A última medidas do grupo, que incidiu sobre a proibição de mais de meia centena de alimentos nos bares e máquinas das escolas públicas veio complementar outras que já se tinham implementado especificamente para a faixa etária que comete “os principais erros alimentares”, garante a atual diretora do PNPAS, Maria João Gregório, e por isso é considerada “um grupo de intervenção prioritário”.

Em abril de 2019, três anos depois de ser proposta, foi publicada a legislação que proibiu a publicidade a bebidas e alimentos que fazem mal à saúde nas escolas, nos cinemas, em programas televisivos e em aplicações dirigidas a menores de 16 anos. “Portugal foi dos primeiros países europeus a ter uma lei para esta área”, congratula-se Maria João.

Mas foi sol de pouca dura.
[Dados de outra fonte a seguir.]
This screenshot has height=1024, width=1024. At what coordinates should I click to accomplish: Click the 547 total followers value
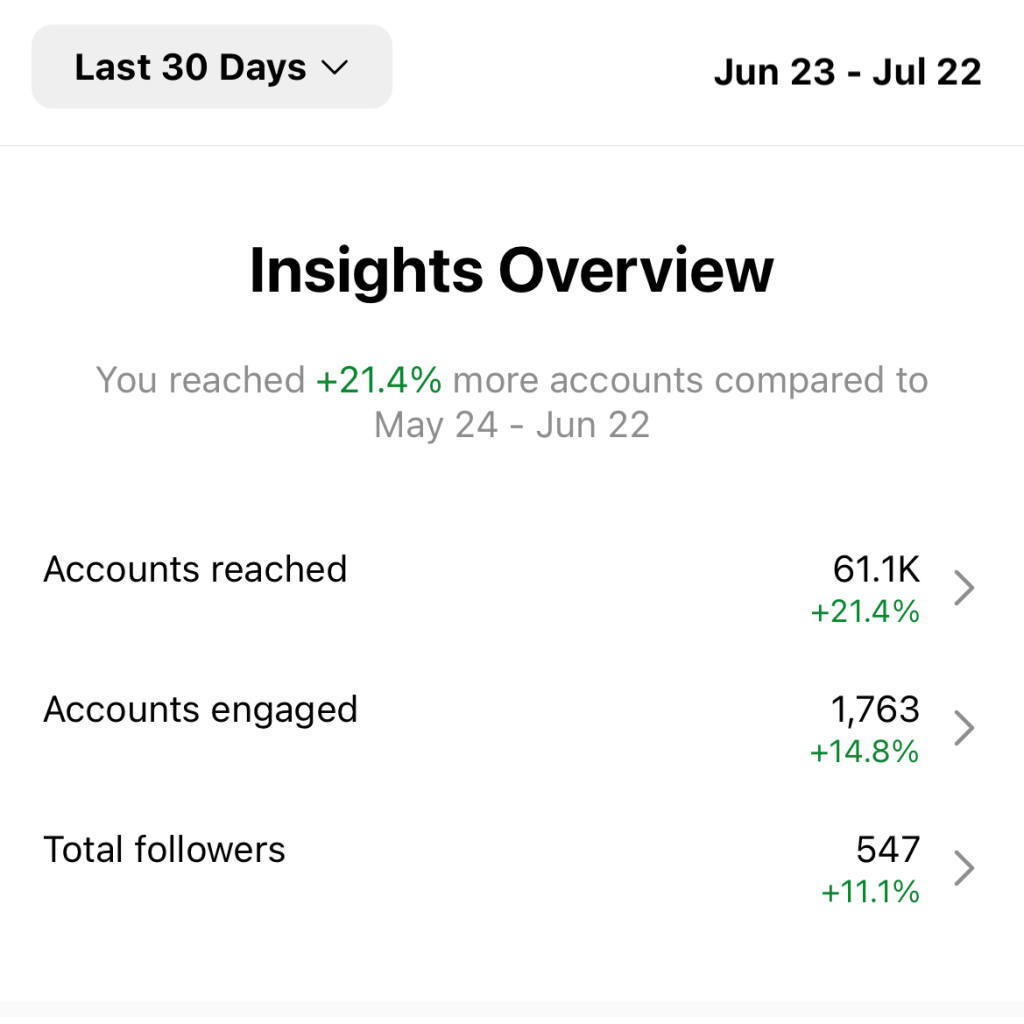[887, 849]
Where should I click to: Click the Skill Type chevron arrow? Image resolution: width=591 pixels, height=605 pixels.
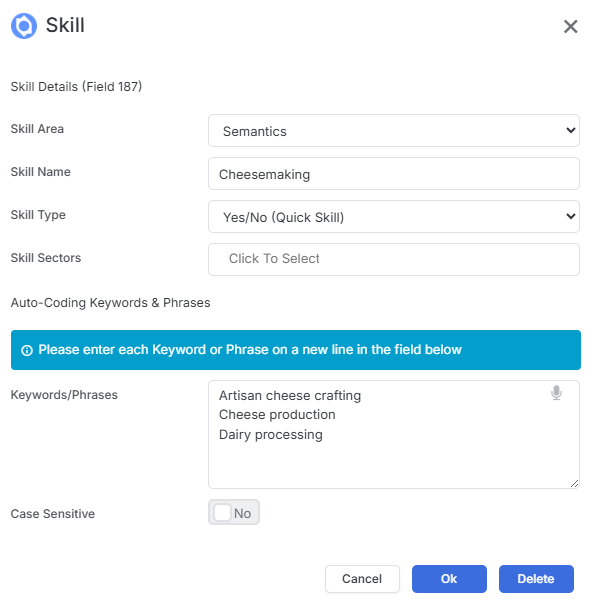pyautogui.click(x=571, y=216)
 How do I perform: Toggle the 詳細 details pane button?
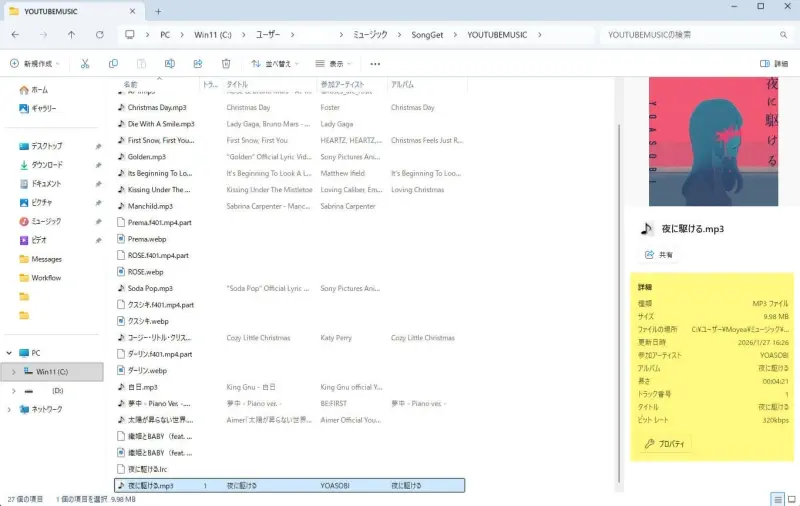click(x=774, y=63)
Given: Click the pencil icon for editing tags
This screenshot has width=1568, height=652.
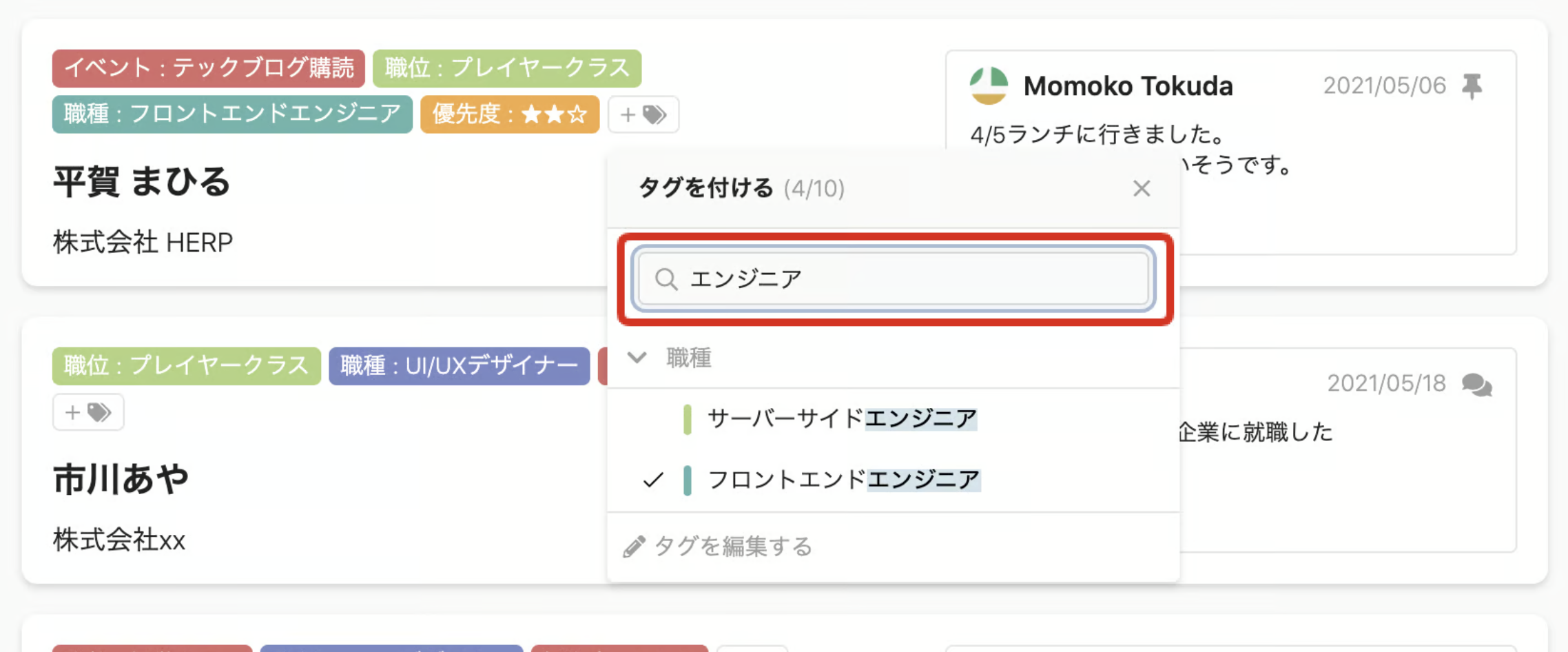Looking at the screenshot, I should (x=634, y=547).
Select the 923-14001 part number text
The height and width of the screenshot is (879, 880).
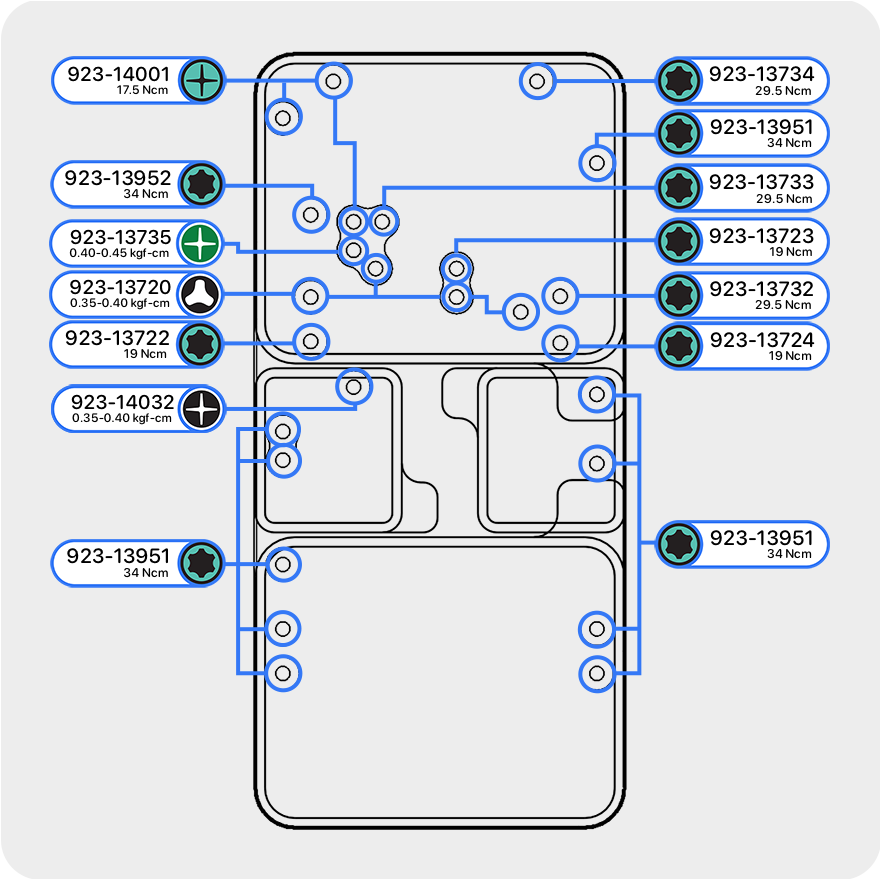coord(117,74)
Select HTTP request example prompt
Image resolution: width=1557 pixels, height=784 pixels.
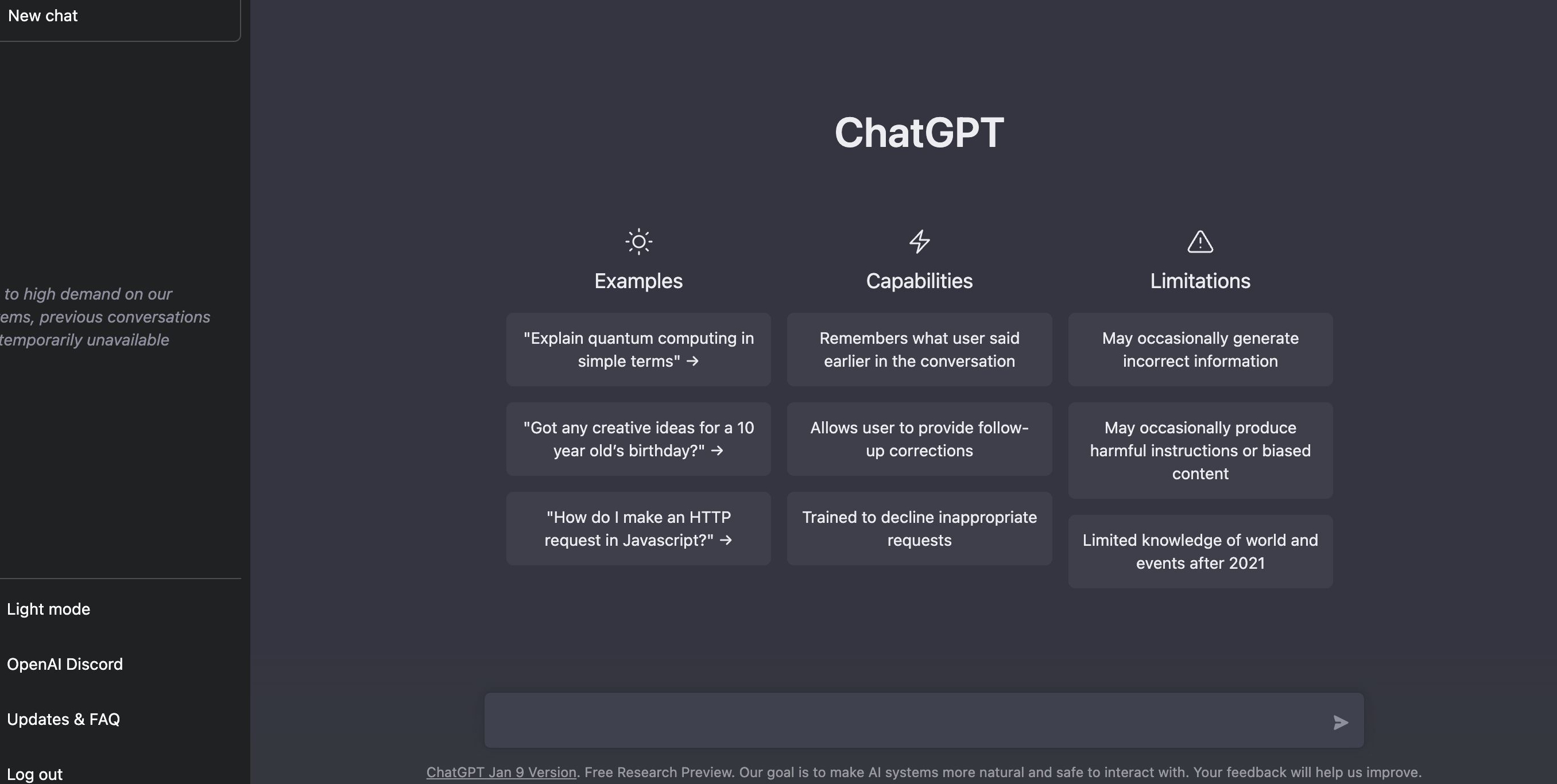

O espaço digital e a forte presença dos jovens nele veio complicar as contas dos especialistas. “Agora a exposição é muito maior porque é dirigida ao perfil individual de cada um. O ambiente digital está a alterar a forma como consumimos e isso foi claramente acelerado pela pandemia”, sublinha a nutricionista que coordenou uma ‘Call to Action’ no âmbito da Presidência Portuguesa da Comissão Europeia para a necessidade de acelerar medidas.

“Com a pandemia e a maior parte dos miúdos fechados em casa a estudar, o desafio é tremendo”, corrobora Pedro Graça. “Não faz sentido Portugal estar a proibir uma bebida quando um produtor de jogos israelita traz um jogo para cá cujas cores são iguaizinhas a uma bebida que nós queremos proibir. É tudo muito sensível. Desde o português dos anos 80 que levava a rodas dos alimentos debaixo do braço, nós hoje estamos a discutir que há um miúdo oito horas fechado em casa, que precisa do computador para estudar e que gosta de uma bebida por associação a uma cor que surge no ecrã quando o herói ganha. É a este nível que estamos a discutir”.